The Hollister family, previous owners of the property, allowed some recreational use of the area. In the late 1950s, they granted a pass to the regional Sportsman Hunting Club, which later split into several smaller clubs, including the Santa Barbara Surf Club. During over a decade of regular use, the Santa Barbara Surf Club discovered and named many surfing spots off the coast of 8 miles (13 km) of beach, such as Razor Blades, Drake's, Little Drake's, Utah, Rights and Lefts, St. Augustine, Lefts and Rights, and on the adjacent Bixby Ranch land, Cojo Point, Perko's Point, and Government Point.

Recreational use of the beach and surrounding area is restricted to both the owners of the Hollister and Bixby ranches, and the public, who access the area by foot along the beach and by boat in the offshore waters. For decades the boat launch at Gaviota Pier allowed unfettered access to all Californians and visitors to the state tidelands all the way up to Point Conception. The launch was disabled around 2015. The restoration of the public access it provided, is currently held up by the California Coastal Commission. California law allows public access to all land below the mean high tide line, and many surfers, divers, and fisherman access the State waters by boating or walking in from Gaviota State Park on the east and Jalama Beach County Park on the west. The area is generally called "The Ranch" by surfers, divers, and fishermen.

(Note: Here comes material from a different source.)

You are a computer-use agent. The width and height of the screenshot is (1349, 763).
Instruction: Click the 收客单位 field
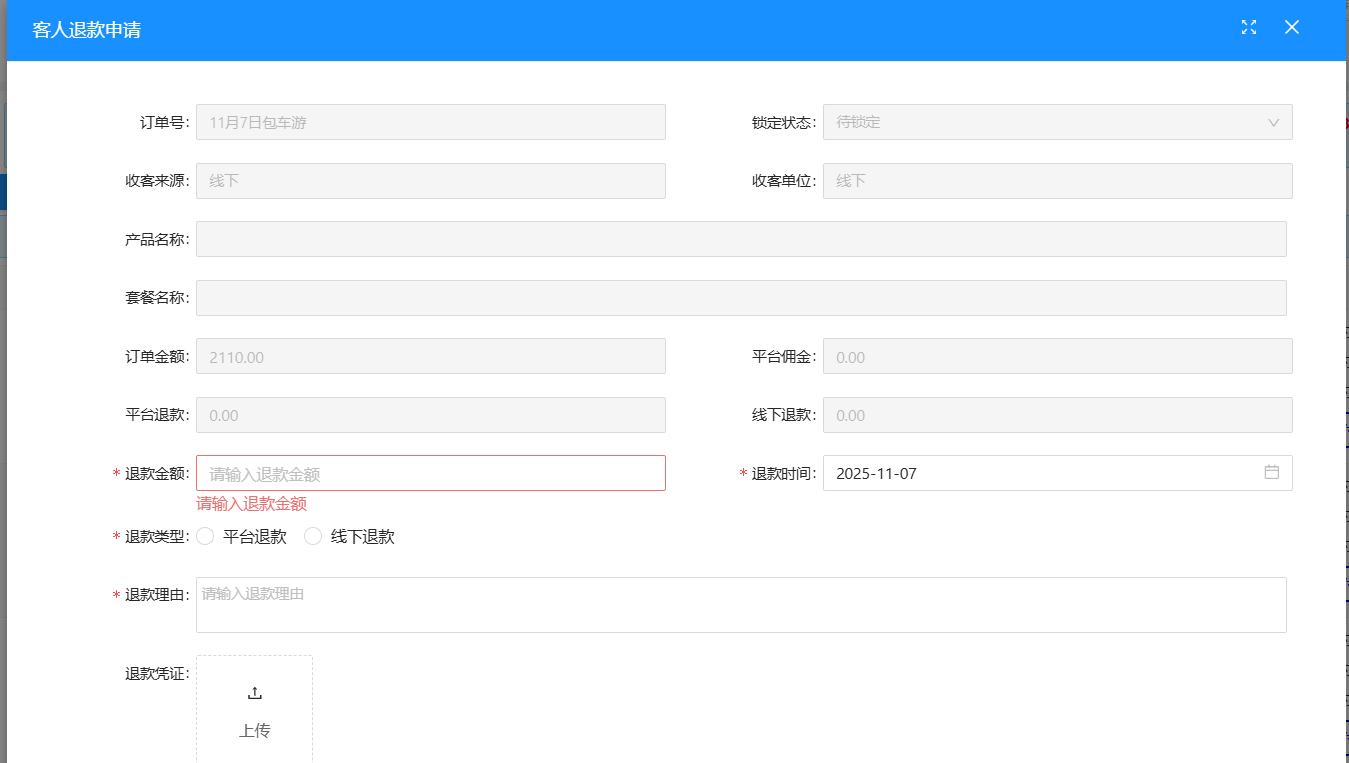[1057, 181]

==Development and environmental concerns==
Many associated with the present Hollister Ranch describe themselves as responsible stewards of the land, ardently claiming to have worked out a successful formula balancing ecological preservation with residential development which functions within both a working commercial agricultural operation and a healthy natural habitat with a wide range of flora and fauna. The Hollister Ranch Association long term practice of a "formal beach driving program" has been described by the California Coastal Commission as “degrading [to] beach habitats and the natural coastline” and against the law. The ranch rules were amended to prohibit beach driving in 2018. The working cattle operation that has shipped as much as 1,000,000 pounds of beef in a good and rainy year has been criticized as primarily existing for tax-front purposes and as being subsidized by the owners. Regardless of the fact that cattle have continuously grazed at Hollister Ranch since the 1860s, some environmentalists note the potential impact such an operation could have on native flora and fauna. The ranch has also been criticized for precluding public access over private property to beaches, in alleged conflict with California state law. A sharp difference of opinion exists between Ranch owners, who describe the pristine nature of the Ranch after 45 years as an owners' association versus government officials and the public, some of whom view Ranch policies as exclusivist and disingenuous.

In 2004, the National Park Service abandoned a proposal to designate parts of the Gaviota Coast, including the seashore in front of Hollister Ranch, as a national seashore. Local landowners, especially those in Hollister Ranch, mounted a lobbying campaign to oppose the study. In addition to others in Santa Barbara County who, after learning of the proposed designation, hired advocates to oppose the National Seashore, the Hollister Ranch Owners' Association assessed its members to hire a former congressman to lobby against the National Seashore proposal.

For over twenty years Santa Barbara-area grade school children have been encouraged to participate (at no cost to the schools) in the Hollister Ranch Conservancy's "Tidepool Classroom" that preserves intertidal life forms not found elsewhere along the coast.